That implies that spammers find it too expensive to use RFC compliant mailservers, of which greylisting is very kind to.

If the sender sends mail to me again within 35 days, they stay automatically whitelisted. So there is only a delay the very first time greylisting is used on my senders. And for those that send their messages to me more than 35 days apart, the delay is only 5 to 15 minutes on servers that are not overloaded and that are RFC compliant and configured properly.

I think the only ones who need to complain about greylisting are:

* spammers - costs them money to be RFC compliant
* large mail senders - costs them money to be RFC compliant and to not cut corners

That implies that spammers find it too expensive to use RFC compliant mailservers, of which greylisting is very kind to.

I'm not so sure about that one. I think that the reason is that no large mail gateways use greylisting. It's a solution for hobby users, not for ISPs or larger companies. If you deliberately break your mailserver to keep out spam (which is basically what greylisting does), your on the wrong track. Its an easy solution for people running their own small scale mailserver, like myself. But for companies there are far better solutions out there, just not for free.

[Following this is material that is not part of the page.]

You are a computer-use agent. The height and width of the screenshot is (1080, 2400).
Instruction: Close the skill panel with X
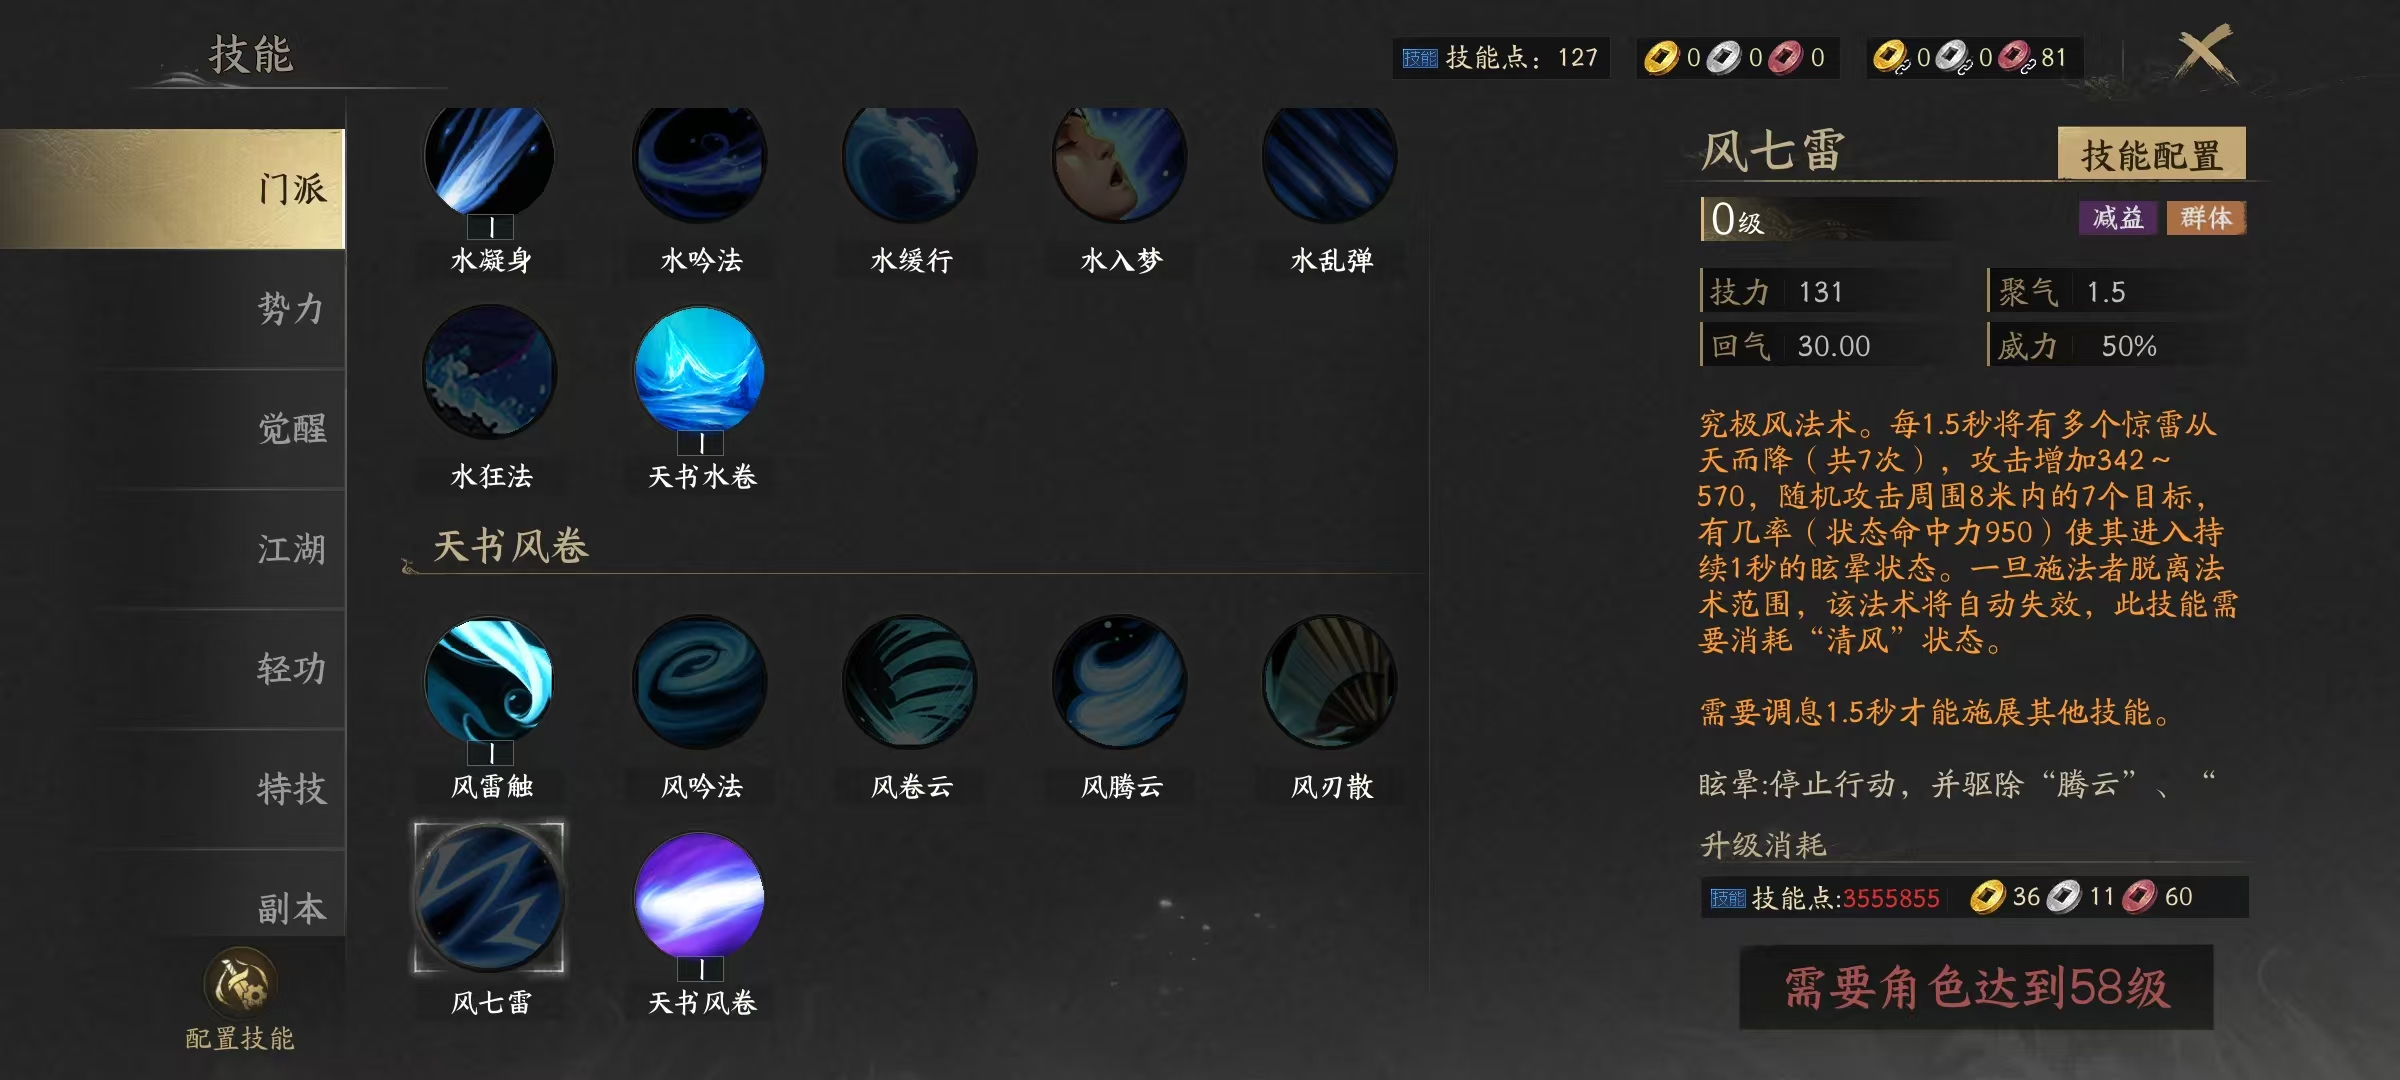coord(2205,53)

Bypassing greylisting is very easy, for spammers to fix their code so that it retries after a few minutes shouldn't cost that much. Note that they don't have to implement a real queue, with some clever programming this can easily be done without much impact on resources.
So why don't they? Probably because it won't gain them much. The day a large vendor starts using greylisting, the spammers will probably update their software in weeks. But for now, i don't think its an issue to them.